The Supreme Court of the United States is poised to decide a critical question under the Affordable Care Act: whether the federal government can subsidize health insurance premiums for residents of states that did not establish a state health insurance exchange (King v. Burwell).

A ruling that subsidies are not available would have dramatic impacts on purchasers of individual health insurance, health insurers, health care providers and employers. If the Supreme Court does rule that subsidies are not available, a pressing question will be whether the ruling will go into effect immediately, or whether Congress, the administration and states will have some time to take steps to address the ruling. 

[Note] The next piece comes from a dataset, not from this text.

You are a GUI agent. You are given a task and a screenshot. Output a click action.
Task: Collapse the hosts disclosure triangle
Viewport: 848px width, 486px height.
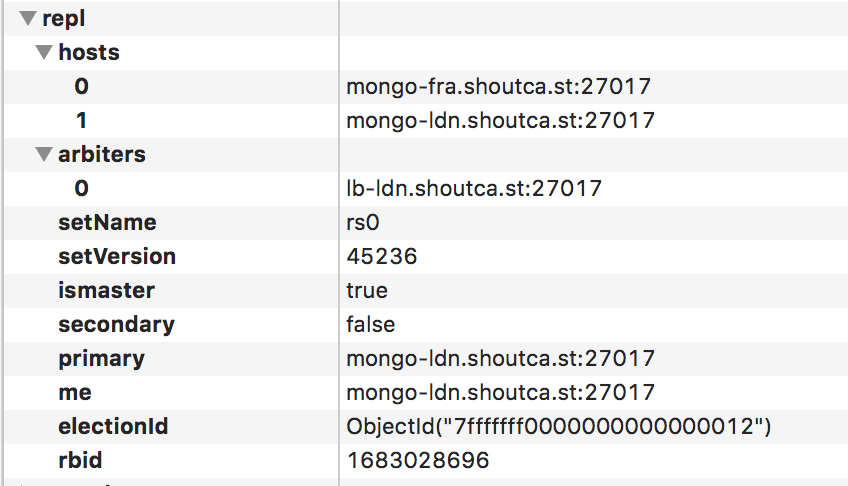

  • 2015 impact. The Supreme Court’s decision would not result in claw-backs of tax credits that have already been paid out in the first half of 2016, and may not result in immediate termination of subsidy payments. The Supreme Court could provide some breathing room by postponing the ruling’s effect. At least one amicus brief asked the Supreme Court to do so, and at oral argument, several justices expressed concern about the immediate consequences of a ruling against subsidies and inquired about making a decision prospective.

    Even if the Supreme Court does not postpone the ruling’s effect, the tax code gives the administration authority to apply court decisions prospectively. Since tax credits are paid in advance, and then administered and reconciled annually, the administration would likely take the position that it would not claw-back premiums already paid. It might also take the position that a prospective application of the ruling would begin with calendar year 2016.

  • 2016 impact. Questions will also mount quickly for 2016: will premium subsidies be available next year? Health insurers will have to decide what products to offer, and at what prices, well before 2016 begins. Some relevant state and federal regulatory deadlines have already passed, and others are quickly approaching. If subsidies are unavailable, the pool of purchasers of individual health insurance will change, and may affect insurers’ decisions about which insurance products to offer and at what price. Those decisions will need to be made well before the end of the year.

    At the same time, any state that is considering establishing an exchange will face significant logistical challenges to do so in time for 2016. In addition, key deadlines for establishing exchanges have already passed, so there is no clear pathway for states to quickly set up an exchange. Some states told the Supreme Court that when they decided not to establish exchanges, they were unaware that their residents would be ineligible for subsidies. Will the Supreme Court’s opinion (or subsequent action by the administration and Congress) give states a sufficient opportunity to reconsider their choice in light of the Supreme Court’s ruling?